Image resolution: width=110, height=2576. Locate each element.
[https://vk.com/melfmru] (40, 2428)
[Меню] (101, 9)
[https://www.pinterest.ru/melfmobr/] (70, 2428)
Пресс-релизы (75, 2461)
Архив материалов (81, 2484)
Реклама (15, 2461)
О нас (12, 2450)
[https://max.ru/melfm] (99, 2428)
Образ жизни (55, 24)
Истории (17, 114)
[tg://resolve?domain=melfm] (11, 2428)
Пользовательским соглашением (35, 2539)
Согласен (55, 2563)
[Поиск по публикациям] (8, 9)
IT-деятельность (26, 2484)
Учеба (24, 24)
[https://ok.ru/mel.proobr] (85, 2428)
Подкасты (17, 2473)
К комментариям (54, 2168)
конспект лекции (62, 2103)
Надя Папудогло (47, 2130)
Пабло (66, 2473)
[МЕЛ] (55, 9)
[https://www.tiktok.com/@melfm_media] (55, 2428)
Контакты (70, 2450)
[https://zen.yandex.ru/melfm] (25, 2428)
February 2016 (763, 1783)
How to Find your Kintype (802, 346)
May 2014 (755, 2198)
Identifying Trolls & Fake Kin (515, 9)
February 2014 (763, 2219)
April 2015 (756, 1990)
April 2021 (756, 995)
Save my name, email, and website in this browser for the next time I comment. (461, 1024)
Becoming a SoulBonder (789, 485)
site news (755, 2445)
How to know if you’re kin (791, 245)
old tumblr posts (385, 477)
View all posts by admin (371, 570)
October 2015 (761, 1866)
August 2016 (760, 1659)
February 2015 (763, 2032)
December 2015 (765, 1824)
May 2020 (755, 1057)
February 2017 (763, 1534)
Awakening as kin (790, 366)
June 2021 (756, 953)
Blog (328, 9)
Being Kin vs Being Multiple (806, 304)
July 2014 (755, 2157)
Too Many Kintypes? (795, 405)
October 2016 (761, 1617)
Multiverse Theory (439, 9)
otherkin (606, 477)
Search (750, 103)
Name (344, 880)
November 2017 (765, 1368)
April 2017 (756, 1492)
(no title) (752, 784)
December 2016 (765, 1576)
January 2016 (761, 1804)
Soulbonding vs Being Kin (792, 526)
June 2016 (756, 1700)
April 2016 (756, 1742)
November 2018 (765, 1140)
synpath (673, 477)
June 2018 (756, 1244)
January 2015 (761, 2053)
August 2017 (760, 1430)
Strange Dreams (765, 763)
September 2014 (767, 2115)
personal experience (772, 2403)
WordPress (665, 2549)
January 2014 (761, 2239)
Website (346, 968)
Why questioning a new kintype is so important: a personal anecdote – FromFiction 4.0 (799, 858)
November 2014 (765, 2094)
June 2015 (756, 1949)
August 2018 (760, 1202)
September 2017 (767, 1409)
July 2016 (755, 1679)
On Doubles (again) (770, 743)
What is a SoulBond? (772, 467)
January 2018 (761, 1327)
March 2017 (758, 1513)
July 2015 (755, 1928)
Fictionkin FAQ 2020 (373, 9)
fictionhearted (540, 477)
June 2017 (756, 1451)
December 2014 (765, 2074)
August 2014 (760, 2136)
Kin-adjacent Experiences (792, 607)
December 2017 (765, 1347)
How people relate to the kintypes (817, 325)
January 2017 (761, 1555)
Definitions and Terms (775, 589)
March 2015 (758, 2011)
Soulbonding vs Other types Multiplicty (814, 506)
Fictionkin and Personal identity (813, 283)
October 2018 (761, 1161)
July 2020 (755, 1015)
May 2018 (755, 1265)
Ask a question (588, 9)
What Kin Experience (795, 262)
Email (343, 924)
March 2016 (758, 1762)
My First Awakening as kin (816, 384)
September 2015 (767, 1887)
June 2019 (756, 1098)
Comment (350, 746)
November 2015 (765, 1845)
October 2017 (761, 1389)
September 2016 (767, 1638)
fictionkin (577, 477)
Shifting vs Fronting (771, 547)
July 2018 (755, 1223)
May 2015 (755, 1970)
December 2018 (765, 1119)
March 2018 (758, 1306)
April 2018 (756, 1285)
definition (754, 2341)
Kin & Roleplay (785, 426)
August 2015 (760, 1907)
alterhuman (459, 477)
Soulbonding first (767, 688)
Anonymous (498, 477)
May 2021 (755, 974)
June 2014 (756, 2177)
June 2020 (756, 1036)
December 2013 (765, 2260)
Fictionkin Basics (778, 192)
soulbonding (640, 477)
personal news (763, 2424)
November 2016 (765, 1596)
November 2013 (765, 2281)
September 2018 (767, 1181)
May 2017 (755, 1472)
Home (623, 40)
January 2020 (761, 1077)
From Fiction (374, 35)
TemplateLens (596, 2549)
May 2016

§ §

* [WHAT THE TASK ASKS]
Find the lines above that contain the word "July" and copy each one.

* [TASK SOLUTION]
July 2014 (755, 2157)
July 2016 (755, 1679)
July 2015 (755, 1928)
July 2020 (755, 1015)
July 2018 (755, 1223)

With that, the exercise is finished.